On of the big advantage of Metal is the possibility to use multiple CPU cores for graphics tasks (submit commands from multiple threads), something that is harder to achieve in openGL. I suppose the GFXBench doesn't especially take advantage of that.
In a session about Vulkan at Siggraph, they showed huge improvements over openGL, but they used demoes with thousands of objects, lots of particles, and optimisation for multiple cores. Quite different from the current GFXBench.
Parallelising the dispatch of calls to the 3D API can definitely be a win, especially if you spend a lot of time issuing calls on the CPU & under GL that was impractical to impossible. However, your engine has to be built for it as you note and Metal's most optimal way of parallelising isn't quite the same as DX12/Vulkan which makes things a bit trickier again.

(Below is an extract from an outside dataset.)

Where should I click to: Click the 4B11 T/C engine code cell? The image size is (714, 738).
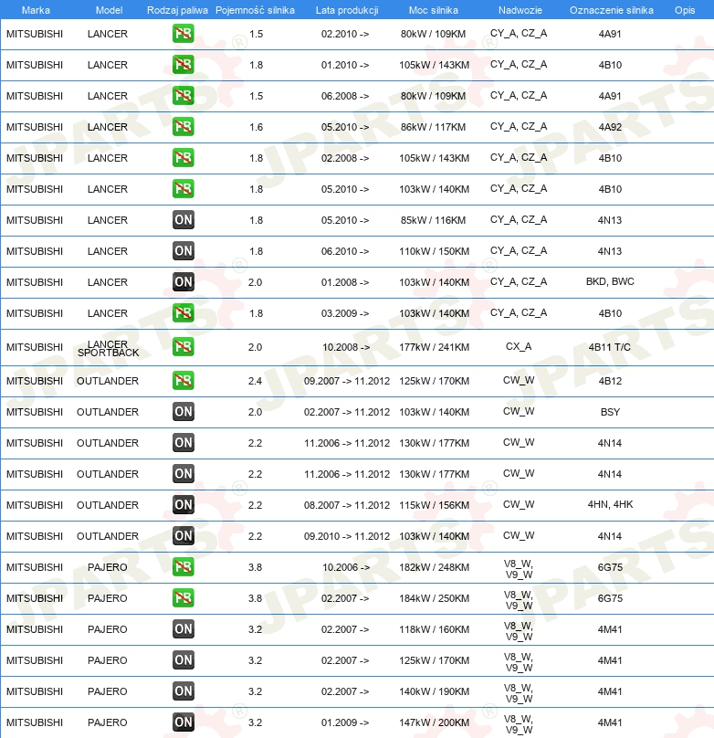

They also said that Metal cannot enable the performance that DX12 and Vulkan can reach because it retains the openGL binding model (I don't know that that means specifically), but that also makes Metal simpler to use.
So in Metal, you bind resources as you need them to numbered slots (i.e. texture slots 0-n, buffer slots 0-n) but for DX12 & Vulkan the set of resources that may be referenced by a particular pipeline-state is itself a state object that can be reused. This eliminates even more validation but makes the API and usage more complex.